OTT Review: Luckiest Girl Alive

Going OTT with reels


Sushmita Bose

Published: Thu 13 Oct 2022, 10:03 PM

Luckiest Girl Alive, based on Jessica Knoll’s 2015 novel of the same name, was bandied as one of the big-ticket releases on Netflix this year. One reason was, of course, the #MeToo movement: this one is predicated right in its groove, though it takes a while to unfold. The fact that it takes a while to unfold was another feather in its promotional cap: Luckiest Girl Alive sets out to be some sort of a ‘psychological’ thriller, along the lines of Gone Girl, and you rub your hands in glee thinking this is going to be some twisted femme drama. In a way, you are kind of taken down the garden path before the real thing hits you. (The third reason why it was bandied around as a big-ticket release is that it is the delectable Mila Kunis’ Netflix debut — but maybe that would be stretching a point.)

Ani (Kunis) is sharp as a tack, and seems to be at the right place at the right time. She’s living the life most women can only dream of. A perfect socio-economic setting. Engaged to a man who doesn’t just have money but “come from it”. Everything around her is pedigreed — even the kitchen knives they are picking up to set up home after their upcoming nuptials. Ani does a ‘journalistic’ job that gives her mind a deluded sense of intellectual ambience even though she probably secretly hates doing it.

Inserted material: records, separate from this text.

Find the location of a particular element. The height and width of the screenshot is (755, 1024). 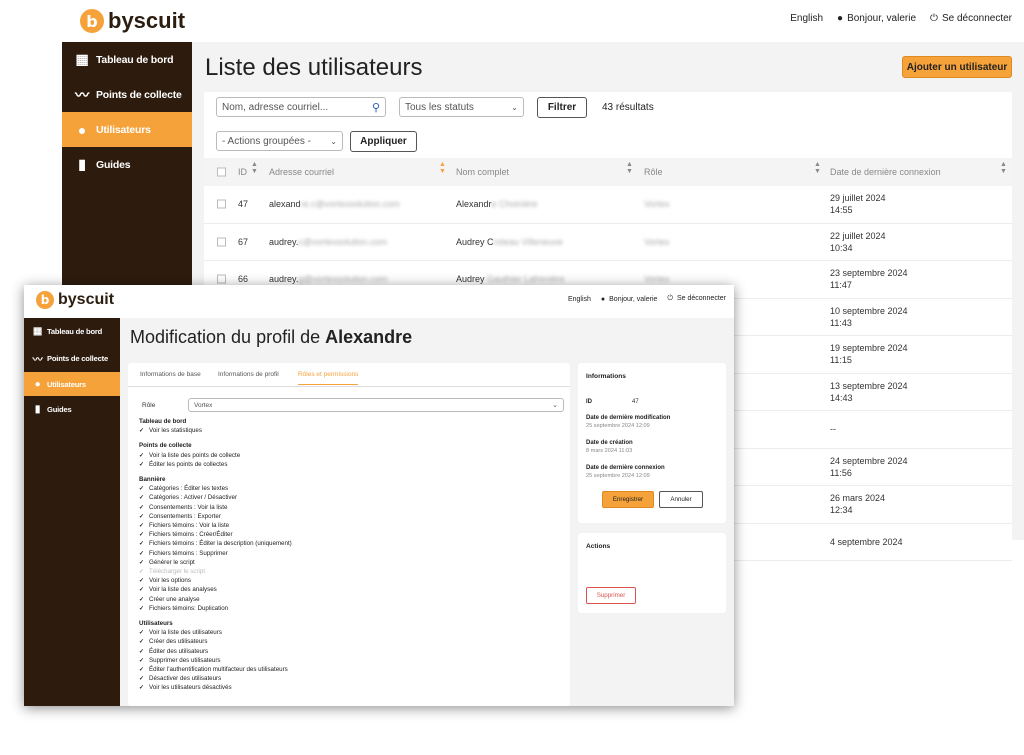

permission-item: Consentements : Exporter is located at coordinates (216, 516).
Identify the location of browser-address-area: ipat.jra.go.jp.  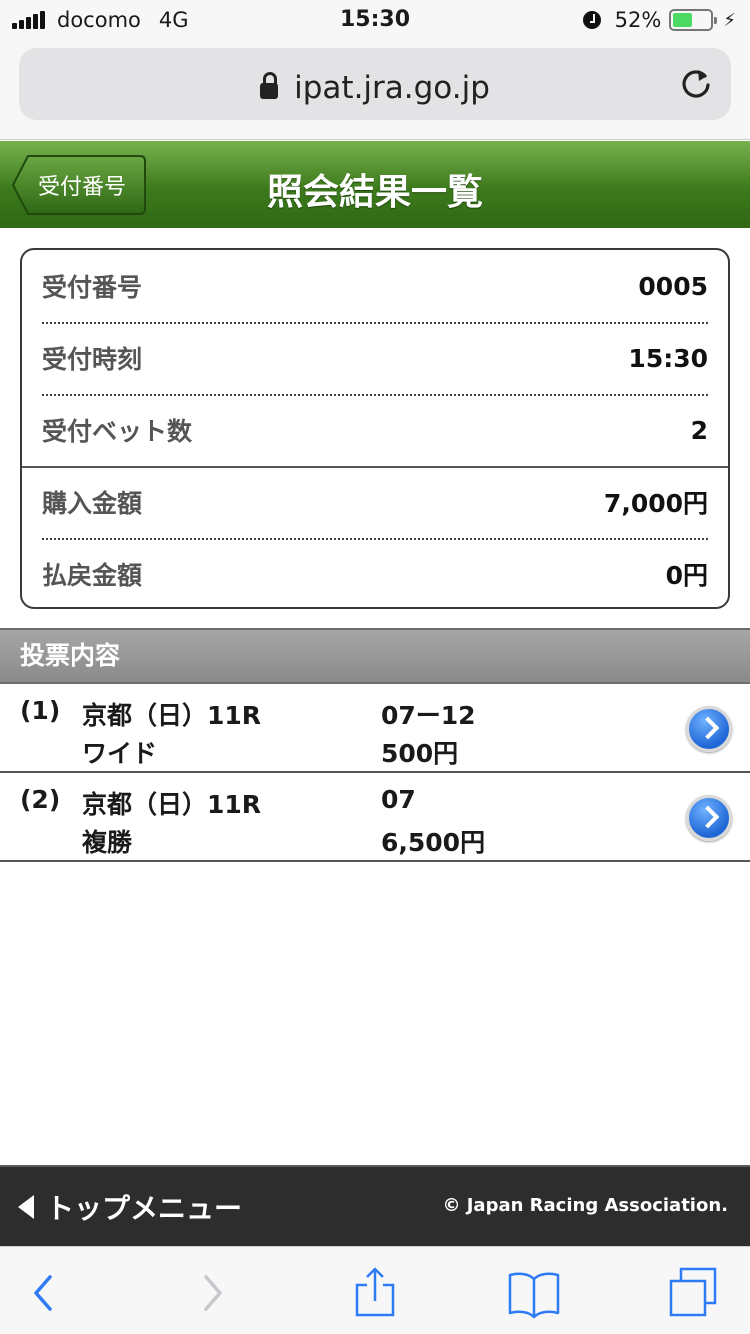
(375, 90).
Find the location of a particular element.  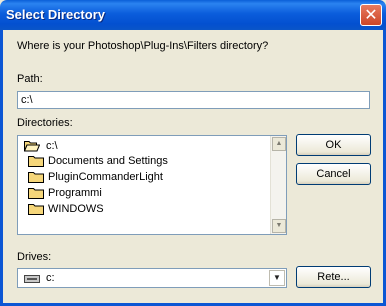

scroll-up-icon: ▲ is located at coordinates (279, 144).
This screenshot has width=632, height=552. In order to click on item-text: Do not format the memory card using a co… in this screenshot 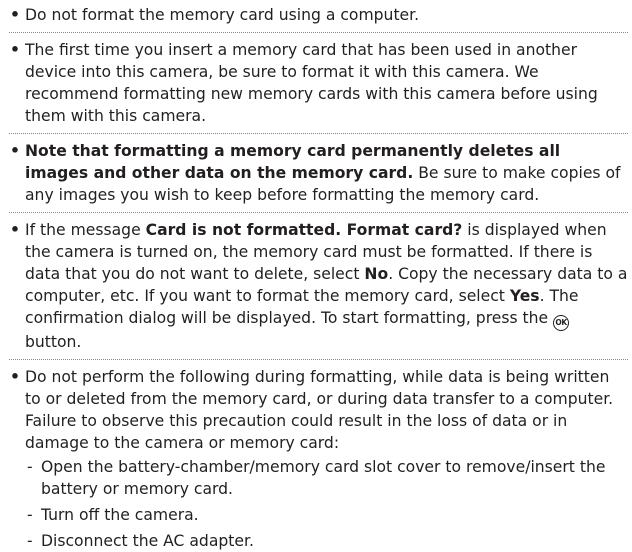, I will do `click(222, 15)`.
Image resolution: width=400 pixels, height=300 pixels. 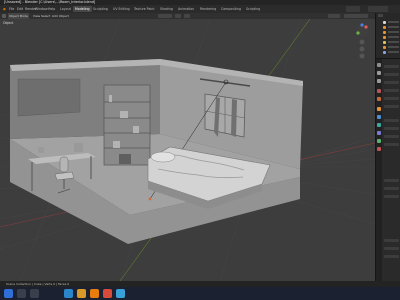 What do you see at coordinates (4, 16) in the screenshot?
I see `editor-type-icon` at bounding box center [4, 16].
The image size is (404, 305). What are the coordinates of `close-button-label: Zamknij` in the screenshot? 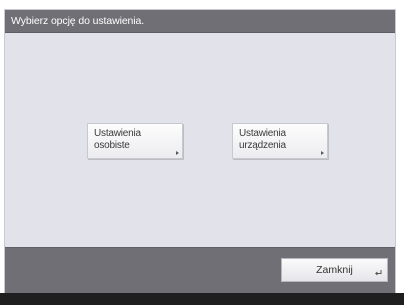 It's located at (334, 270).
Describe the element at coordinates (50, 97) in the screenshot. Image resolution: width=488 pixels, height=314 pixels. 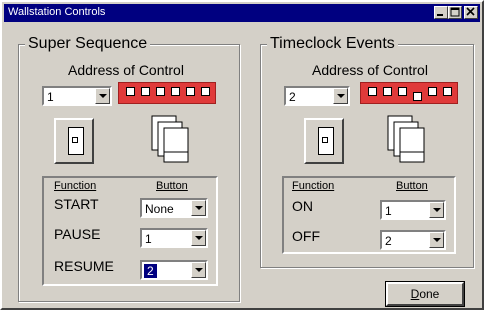
I see `address-value: 1` at that location.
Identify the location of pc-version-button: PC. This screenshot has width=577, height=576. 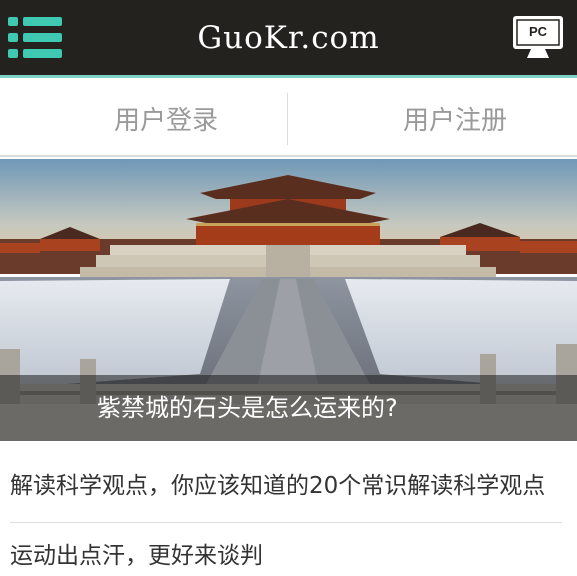
(538, 37).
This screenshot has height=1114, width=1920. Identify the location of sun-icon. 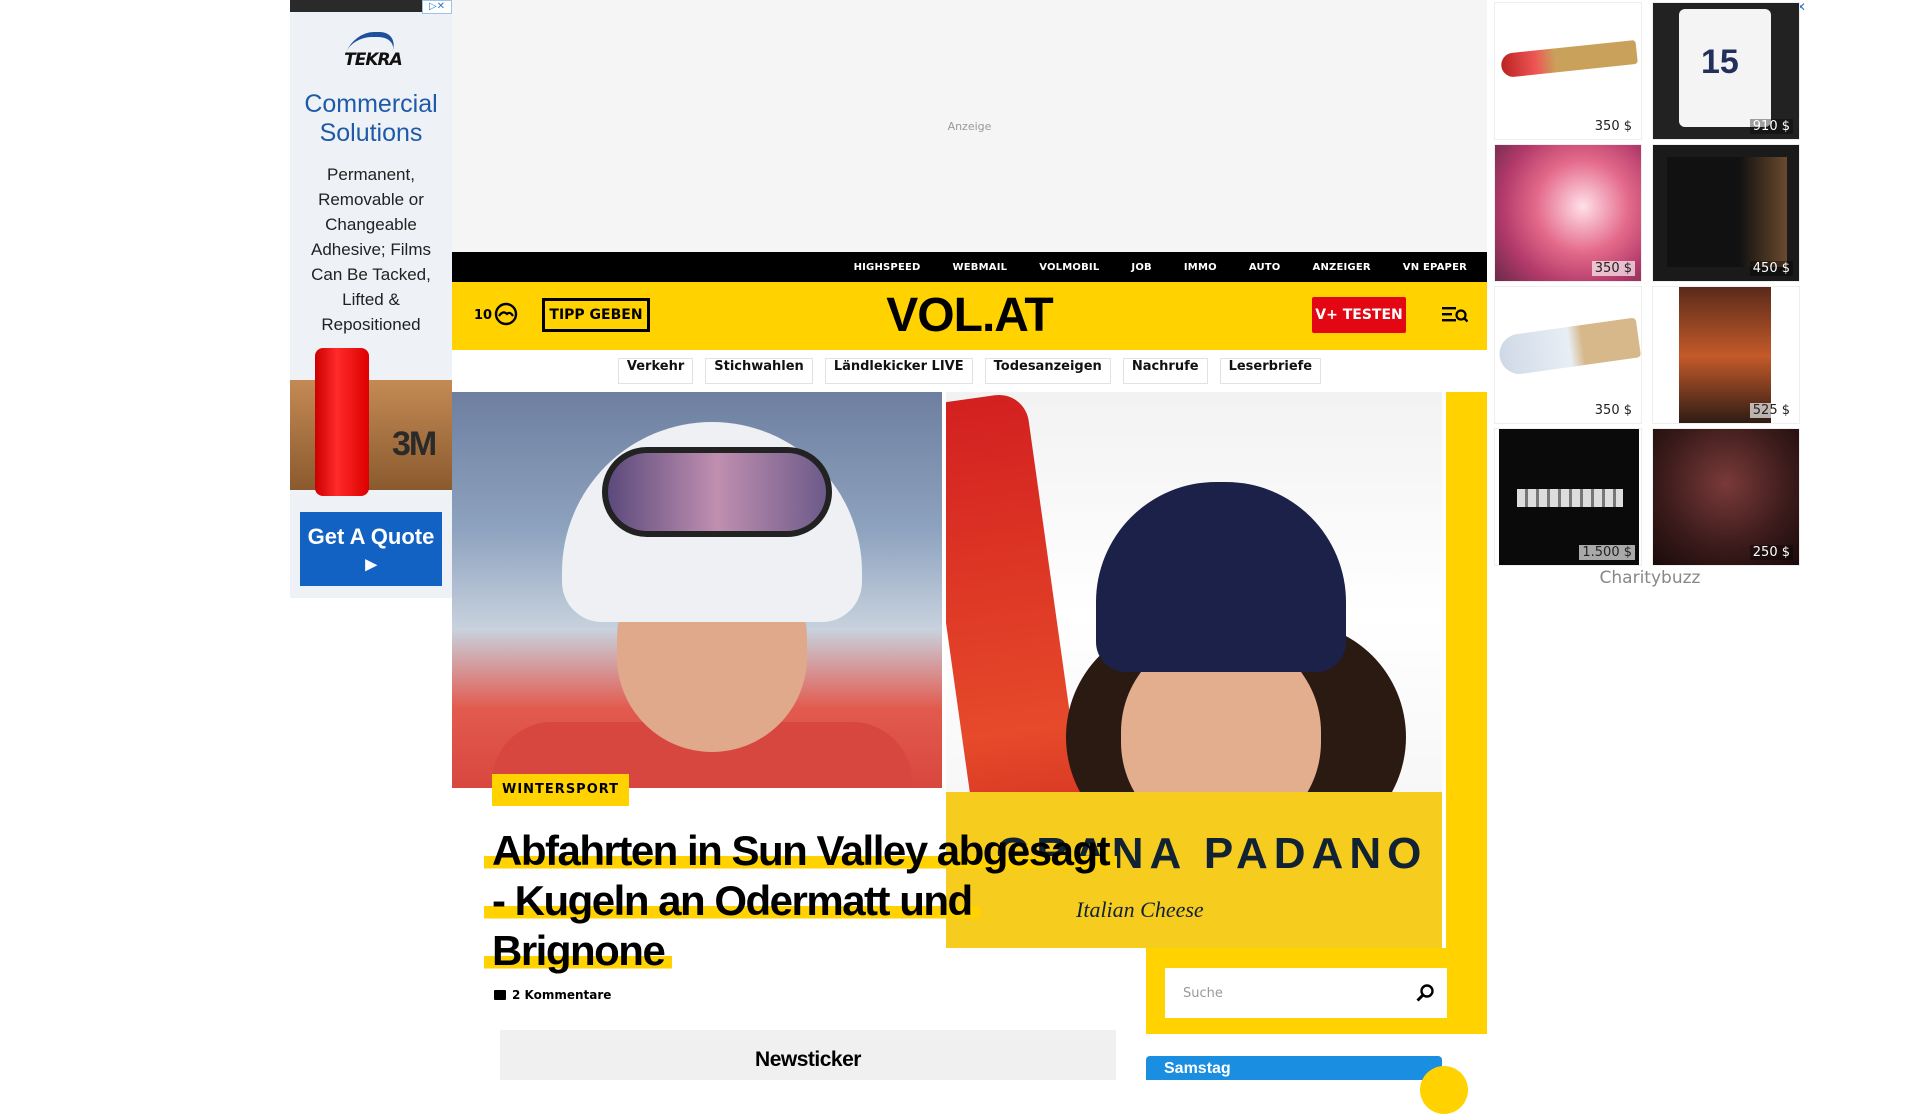
(1444, 1090).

Soon enough you realise that everything she “stands for” is actually fake. As she reveals later, she’s conditioned herself to give people what they want to hear, what they want to see.

Okay, clearly, there’s something going on with her, and with the wedding preparations acting as a kind of trigger (though it’s not really explained why), the script soon devolves into a back and forth of incidents that occurred a good 16-17 years ago. Somewhere the past and present collide (again, not done in a particularly organic manner), and there’s a complete turnaround in the tonality.

To my mind, where the movie stands out is in the portrayal of the characters. The matter-of-factness of them. Nobody is a ‘conventional’ victim. Most of the dramatis personae is flawed, with attributes that border on being excessive; in earlier times, the narrative would spew a line to the effect of “so-and-so had it coming”.

The other interesting angle which I will try to play spoiler is: does a perpetrator deserve to be “exposed” even if he (or she, as the case may be) has atoned in other ways and has suffered terribly? Again, earlier, this would have been called ‘just deserts’ or poetic justice and that would have considered commensurate punishment. But not in this case. The original sin needs its own form of absolution, which is perhaps the biggest dilemma that Luckiest Girl Alive tries to unbox.